Now here is the problem: some of the numbers we're pasting have spacing between the digits. When we remove the white spaces, Excel change the cell format to 'standard' and turn the text into the 2.42805E+11 format.
BUT: this only happens when the text is copied from some sources. If a paste a number copied from a textbox, everything turn out fine when we edit the spaces. If we copy the exact same number from a web page, Excel change cell format.
I thought copy-paste would be copy-paste, but obviously some formating or something gets along on the ride.
Does anyone know what causes this, or know have to get Excel to stop being "smart" with the formating?
EDIT: I found a somewhat peculiar solution to this. I recorded a macro that uses the 'Paste Special' function with text as parameter, and overrided ctrl-v with it (in that particular spreadsheet). Works like a charm! Feels a bit "hacky", though. Can anyone think of a scenario where this will backfire?
Copy-paste in windows retains formatting. One way to get rid of the formatting is to paste the text into e.g. notepad first, then select and copy it again.

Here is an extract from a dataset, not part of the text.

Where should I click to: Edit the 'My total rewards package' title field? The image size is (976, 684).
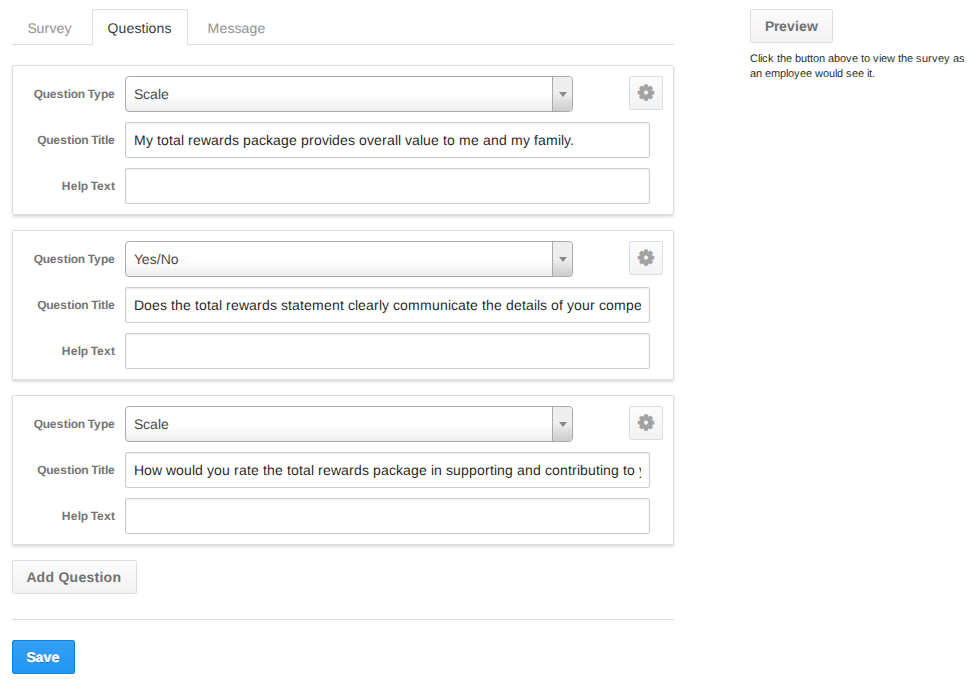click(387, 140)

This loses any copied formatting.
Try using the Edit Paste Special command, it will give you some controls to choose what to do with the data.
For a taste of the complexity of what is really going on underneath, look in MSDN about Clipboard Formats. In short, it isn't all Excel's fault...
A common user trick copying data out of excel is to paste it into Notepad and cut it back to the clipboard, which flattens all the formatting down to plain text. It won't help you for pasting data into Excel, however.